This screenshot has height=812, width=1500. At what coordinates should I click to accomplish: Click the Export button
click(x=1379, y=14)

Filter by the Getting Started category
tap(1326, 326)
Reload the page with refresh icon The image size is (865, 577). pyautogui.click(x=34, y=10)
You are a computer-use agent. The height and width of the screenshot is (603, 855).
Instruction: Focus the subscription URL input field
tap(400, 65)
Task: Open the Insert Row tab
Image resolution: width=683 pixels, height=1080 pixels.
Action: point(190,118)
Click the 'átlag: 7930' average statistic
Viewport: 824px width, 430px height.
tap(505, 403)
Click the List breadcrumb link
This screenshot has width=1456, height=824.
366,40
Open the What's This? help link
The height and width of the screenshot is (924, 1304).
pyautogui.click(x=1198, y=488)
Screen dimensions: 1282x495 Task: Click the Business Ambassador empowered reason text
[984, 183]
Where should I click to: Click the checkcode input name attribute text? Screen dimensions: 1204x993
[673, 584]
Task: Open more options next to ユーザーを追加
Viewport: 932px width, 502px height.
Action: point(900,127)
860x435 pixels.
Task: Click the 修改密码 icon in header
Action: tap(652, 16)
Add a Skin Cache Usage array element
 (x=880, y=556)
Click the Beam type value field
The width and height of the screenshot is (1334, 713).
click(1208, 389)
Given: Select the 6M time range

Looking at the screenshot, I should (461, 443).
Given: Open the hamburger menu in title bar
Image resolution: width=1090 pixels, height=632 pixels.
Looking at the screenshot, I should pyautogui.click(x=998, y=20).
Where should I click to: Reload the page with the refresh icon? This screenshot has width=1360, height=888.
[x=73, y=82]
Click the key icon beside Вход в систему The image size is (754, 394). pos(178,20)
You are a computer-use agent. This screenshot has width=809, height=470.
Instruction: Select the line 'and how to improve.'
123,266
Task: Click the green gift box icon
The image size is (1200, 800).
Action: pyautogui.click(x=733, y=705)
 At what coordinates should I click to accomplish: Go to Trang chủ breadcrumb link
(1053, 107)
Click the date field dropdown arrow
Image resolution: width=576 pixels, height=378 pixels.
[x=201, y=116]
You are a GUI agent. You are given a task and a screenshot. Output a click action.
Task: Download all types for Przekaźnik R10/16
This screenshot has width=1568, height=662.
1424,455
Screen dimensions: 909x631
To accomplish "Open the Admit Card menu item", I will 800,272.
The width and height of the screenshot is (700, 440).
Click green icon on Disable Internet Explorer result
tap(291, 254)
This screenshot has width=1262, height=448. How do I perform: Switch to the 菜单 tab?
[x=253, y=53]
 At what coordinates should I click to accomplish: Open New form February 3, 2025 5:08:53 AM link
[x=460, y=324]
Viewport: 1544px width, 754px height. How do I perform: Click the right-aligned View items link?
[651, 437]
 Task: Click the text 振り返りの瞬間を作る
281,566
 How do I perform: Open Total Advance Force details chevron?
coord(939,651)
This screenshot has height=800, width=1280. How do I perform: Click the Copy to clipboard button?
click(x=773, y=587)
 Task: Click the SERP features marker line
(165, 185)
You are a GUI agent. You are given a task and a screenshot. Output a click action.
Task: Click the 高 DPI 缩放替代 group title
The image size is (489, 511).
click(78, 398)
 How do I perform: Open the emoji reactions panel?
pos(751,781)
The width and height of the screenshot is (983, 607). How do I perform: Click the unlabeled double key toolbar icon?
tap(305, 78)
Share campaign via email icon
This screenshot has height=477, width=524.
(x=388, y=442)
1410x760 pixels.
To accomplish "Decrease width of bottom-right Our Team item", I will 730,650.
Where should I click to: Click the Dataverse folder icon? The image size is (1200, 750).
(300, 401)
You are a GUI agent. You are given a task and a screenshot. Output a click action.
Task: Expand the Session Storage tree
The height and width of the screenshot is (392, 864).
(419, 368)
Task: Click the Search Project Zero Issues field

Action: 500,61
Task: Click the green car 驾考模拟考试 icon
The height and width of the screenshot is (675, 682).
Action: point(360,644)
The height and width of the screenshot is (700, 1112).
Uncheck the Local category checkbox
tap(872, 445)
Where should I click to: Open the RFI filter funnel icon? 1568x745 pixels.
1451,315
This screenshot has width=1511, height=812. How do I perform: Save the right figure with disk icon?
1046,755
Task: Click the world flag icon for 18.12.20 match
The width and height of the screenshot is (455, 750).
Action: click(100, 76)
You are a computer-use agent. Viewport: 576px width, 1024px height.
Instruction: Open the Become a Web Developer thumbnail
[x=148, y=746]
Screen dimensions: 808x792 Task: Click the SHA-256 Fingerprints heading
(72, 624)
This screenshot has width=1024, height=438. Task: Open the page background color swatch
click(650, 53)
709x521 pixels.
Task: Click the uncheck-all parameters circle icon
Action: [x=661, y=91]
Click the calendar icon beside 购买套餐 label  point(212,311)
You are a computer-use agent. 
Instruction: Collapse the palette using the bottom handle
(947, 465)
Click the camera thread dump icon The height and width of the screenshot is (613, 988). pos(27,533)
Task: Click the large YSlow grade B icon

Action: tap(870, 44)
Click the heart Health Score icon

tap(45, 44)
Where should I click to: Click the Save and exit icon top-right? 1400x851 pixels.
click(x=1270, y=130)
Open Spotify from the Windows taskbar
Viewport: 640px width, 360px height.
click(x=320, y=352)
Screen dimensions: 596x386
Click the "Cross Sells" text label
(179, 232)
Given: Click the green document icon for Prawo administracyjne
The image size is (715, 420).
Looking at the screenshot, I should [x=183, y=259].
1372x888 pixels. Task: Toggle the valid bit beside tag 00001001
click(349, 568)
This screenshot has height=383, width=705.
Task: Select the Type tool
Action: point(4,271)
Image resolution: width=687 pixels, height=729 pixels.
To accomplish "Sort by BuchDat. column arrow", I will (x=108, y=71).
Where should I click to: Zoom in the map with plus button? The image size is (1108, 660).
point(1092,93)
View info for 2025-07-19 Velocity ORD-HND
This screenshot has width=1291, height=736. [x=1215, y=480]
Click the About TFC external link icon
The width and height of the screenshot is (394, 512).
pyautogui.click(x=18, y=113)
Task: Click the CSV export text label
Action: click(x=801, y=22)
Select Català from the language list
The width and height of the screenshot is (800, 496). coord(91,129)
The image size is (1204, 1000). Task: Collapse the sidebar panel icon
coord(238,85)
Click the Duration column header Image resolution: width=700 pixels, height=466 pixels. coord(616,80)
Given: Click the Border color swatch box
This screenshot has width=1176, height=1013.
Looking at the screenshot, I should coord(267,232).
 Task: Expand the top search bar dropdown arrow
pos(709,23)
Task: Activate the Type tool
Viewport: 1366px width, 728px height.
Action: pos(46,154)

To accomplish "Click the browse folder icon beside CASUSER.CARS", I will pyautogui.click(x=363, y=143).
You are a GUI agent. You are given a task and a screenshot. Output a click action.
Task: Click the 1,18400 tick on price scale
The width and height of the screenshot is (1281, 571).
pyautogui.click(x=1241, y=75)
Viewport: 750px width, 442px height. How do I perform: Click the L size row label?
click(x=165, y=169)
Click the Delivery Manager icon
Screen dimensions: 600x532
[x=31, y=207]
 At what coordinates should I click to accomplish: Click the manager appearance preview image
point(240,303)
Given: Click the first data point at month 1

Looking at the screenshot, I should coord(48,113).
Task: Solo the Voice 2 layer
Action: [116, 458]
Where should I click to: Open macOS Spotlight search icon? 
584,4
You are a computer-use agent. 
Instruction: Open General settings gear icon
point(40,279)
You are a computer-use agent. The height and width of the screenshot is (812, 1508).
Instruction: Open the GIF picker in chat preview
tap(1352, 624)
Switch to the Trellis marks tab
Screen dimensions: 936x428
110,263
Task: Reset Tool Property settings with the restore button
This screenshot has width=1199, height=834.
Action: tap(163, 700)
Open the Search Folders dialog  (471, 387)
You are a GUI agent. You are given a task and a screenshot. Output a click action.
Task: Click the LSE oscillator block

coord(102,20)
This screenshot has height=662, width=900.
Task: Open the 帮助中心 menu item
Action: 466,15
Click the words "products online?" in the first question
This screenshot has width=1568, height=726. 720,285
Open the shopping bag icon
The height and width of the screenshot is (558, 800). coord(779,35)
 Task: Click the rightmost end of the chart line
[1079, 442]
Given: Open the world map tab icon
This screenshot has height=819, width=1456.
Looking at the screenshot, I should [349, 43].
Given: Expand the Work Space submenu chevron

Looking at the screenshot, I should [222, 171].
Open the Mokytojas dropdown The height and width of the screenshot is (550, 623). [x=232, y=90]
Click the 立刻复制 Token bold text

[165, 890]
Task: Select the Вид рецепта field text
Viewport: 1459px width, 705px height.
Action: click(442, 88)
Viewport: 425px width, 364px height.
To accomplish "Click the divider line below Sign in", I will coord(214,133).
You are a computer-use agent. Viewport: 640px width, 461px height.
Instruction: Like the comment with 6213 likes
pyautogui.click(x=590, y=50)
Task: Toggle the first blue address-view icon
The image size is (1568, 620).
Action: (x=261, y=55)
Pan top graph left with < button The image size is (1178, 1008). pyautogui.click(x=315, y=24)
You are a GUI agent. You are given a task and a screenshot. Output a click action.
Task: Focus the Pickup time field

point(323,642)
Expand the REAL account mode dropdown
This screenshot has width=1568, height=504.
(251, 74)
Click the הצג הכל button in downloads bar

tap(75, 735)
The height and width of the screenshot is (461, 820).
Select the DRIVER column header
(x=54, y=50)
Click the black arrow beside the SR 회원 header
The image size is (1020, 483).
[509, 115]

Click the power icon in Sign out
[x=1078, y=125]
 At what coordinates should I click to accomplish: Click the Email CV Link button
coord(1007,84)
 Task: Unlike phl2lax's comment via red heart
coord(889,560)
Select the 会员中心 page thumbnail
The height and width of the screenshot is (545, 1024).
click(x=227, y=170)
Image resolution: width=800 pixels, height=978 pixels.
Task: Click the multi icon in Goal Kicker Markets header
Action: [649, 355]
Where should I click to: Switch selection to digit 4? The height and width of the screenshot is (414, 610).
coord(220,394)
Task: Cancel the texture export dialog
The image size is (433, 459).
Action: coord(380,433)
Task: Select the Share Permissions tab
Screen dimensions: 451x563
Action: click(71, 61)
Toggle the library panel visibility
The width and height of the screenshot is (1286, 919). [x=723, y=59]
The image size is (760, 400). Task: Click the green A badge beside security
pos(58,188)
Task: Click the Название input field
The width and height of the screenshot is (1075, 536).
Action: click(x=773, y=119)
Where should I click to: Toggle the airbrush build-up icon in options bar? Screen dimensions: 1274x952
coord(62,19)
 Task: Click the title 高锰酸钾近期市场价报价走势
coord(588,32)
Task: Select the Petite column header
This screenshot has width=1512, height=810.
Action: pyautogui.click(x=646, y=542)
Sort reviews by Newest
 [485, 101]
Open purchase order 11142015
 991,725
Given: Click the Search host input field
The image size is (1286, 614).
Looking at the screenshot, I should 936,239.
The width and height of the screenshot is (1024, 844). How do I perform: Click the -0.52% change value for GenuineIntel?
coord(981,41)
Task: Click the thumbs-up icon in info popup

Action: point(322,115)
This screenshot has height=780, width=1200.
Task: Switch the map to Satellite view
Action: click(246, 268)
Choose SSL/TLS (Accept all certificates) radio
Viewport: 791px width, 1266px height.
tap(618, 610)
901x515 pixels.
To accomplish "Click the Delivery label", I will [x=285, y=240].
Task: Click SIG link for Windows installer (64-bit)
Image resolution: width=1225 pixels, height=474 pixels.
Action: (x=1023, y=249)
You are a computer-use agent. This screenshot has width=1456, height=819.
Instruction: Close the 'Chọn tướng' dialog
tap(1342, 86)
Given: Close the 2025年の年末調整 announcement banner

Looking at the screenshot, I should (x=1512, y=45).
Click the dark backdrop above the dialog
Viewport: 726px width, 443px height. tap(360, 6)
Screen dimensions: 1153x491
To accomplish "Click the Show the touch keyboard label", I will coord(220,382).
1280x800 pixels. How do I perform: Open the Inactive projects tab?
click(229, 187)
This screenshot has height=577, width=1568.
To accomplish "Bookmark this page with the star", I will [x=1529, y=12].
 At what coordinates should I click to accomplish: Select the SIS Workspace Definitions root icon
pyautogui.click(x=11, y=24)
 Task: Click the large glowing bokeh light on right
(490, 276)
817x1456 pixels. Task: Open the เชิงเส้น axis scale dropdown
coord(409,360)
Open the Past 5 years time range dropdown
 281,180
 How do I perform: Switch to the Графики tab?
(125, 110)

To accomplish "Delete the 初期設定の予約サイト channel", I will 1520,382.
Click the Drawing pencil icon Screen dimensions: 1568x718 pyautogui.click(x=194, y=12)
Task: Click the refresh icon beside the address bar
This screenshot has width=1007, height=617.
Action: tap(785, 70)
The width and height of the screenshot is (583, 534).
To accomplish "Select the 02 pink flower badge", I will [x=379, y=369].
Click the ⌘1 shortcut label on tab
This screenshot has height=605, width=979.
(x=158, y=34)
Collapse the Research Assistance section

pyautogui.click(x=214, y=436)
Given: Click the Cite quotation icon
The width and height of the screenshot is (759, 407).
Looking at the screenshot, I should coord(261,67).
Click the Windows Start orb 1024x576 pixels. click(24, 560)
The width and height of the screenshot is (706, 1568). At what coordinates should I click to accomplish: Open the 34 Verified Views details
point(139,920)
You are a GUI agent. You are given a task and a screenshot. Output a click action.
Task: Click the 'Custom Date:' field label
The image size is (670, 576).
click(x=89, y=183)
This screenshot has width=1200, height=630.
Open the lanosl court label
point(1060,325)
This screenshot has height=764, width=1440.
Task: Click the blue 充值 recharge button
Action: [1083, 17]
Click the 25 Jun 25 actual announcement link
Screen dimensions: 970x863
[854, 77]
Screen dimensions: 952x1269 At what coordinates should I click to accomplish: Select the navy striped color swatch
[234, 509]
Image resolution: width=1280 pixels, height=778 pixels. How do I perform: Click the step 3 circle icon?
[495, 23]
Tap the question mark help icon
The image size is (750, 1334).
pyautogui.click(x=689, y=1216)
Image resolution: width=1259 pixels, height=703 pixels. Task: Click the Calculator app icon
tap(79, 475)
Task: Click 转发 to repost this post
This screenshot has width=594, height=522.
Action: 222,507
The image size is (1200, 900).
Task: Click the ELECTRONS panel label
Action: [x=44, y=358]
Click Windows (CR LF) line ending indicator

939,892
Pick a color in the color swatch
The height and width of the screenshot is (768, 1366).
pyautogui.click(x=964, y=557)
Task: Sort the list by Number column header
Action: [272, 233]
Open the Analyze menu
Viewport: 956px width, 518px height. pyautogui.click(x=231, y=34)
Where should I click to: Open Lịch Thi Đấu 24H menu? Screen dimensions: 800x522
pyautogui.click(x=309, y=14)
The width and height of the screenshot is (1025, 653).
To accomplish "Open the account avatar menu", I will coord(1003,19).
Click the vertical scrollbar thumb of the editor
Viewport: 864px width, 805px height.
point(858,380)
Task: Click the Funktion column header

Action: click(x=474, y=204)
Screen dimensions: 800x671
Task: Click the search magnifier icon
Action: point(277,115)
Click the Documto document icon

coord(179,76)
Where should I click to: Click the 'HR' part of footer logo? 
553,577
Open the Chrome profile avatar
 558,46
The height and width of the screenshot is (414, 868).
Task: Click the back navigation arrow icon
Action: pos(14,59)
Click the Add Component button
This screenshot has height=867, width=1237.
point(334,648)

——

*Directions:*
An exact transcription of the lines from the start of the listing through the line bearing "Task: Open the Insert Row tab" is the whole answer.

*Your response:*
This screenshot has height=812, width=1500. At what coordinates should I click to accomplish: Click the Export button
click(x=1379, y=14)

Filter by the Getting Started category
tap(1326, 326)
Reload the page with refresh icon The image size is (865, 577). pyautogui.click(x=34, y=10)
You are a computer-use agent. The height and width of the screenshot is (603, 855).
Instruction: Focus the subscription URL input field
tap(400, 65)
Task: Open the Insert Row tab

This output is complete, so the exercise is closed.